Ausgabe Juli 2011

Spanische Empörung

Mit einer schweren Niederlage bei den Kommunal- und Regionalwahlen am 22. Mai hatten die spanischen Sozialisten zwar gerechnet. Doch das Ergebnis von 27,8 Prozent der abgegebenen Stimmen übertraf noch die schlimmsten Befürchtungen. Bei keiner Wahl seit der Wiedererrichtung der spanischen Demokratie vor 34 Jahren hat die traditionsreiche Spanische Sozialistische Arbeiterpartei (PSOE) derartig schlecht abgeschnitten. Ministerpräsident José Luis Rodríguez Zapatero steht vor den Trümmern seines politischen Projekts. Fast vergessen scheint darüber, dass er in den ersten Jahren nach seiner Regierungsübernahme 2004 eine progressive politische und gesellschaftliche Modernisierung des Landes vorantrieb. Nach den langen Jahren des „Dritten Wegs“ hatte der junge sozialistische Regierungschef damals über Spanien hinaus eine Renaissance linker sozialdemokratischer Politik verkörpert. Der politische „Tsunami“,[1] der den PSOE am 22. Mai überrollte, dürfte die Erinnerung daran weiter verblassen lassen.

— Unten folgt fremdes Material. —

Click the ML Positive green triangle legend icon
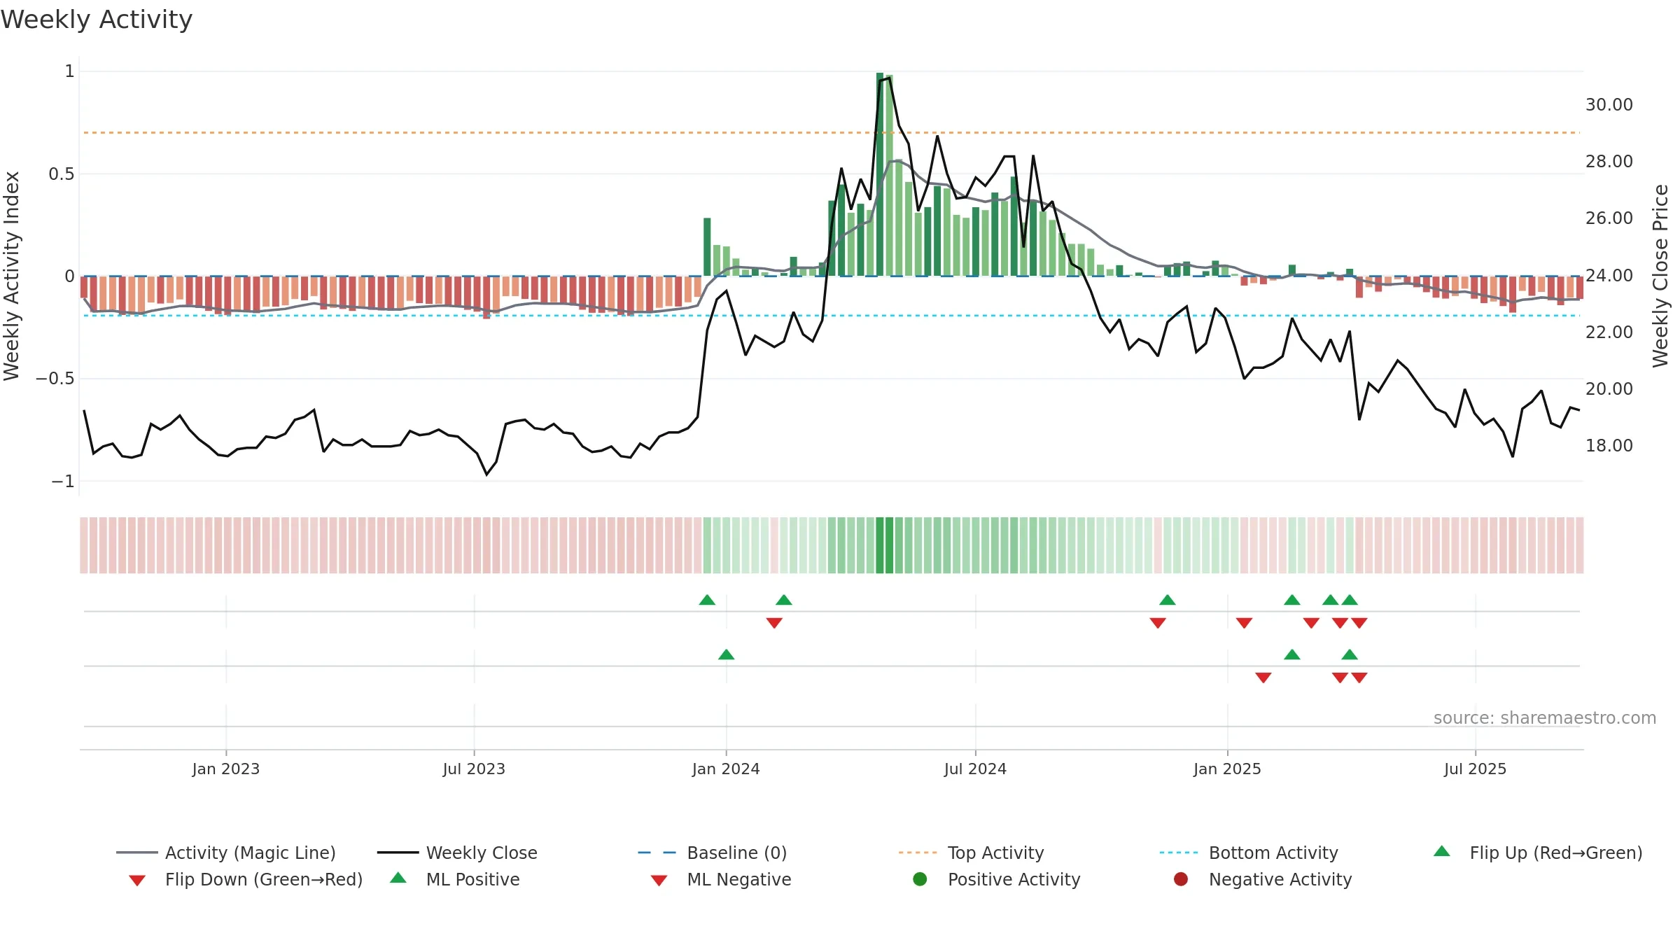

Gegenüber den letzten Kommunal- und Regionalwahlen 2007 büßten die Sozialisten knapp neun Prozent der Stimmen ein. Die rechtskonservative Volkspartei (Partido Popular, PP) kam auf 37,5 Prozent und überflügelte den PSOE damit um fast zehn Prozentpunkte. Die Sozialisten verloren ihre Hochburgen Sevilla, Barcelona und eine Reihe weiterer wichtiger Städte.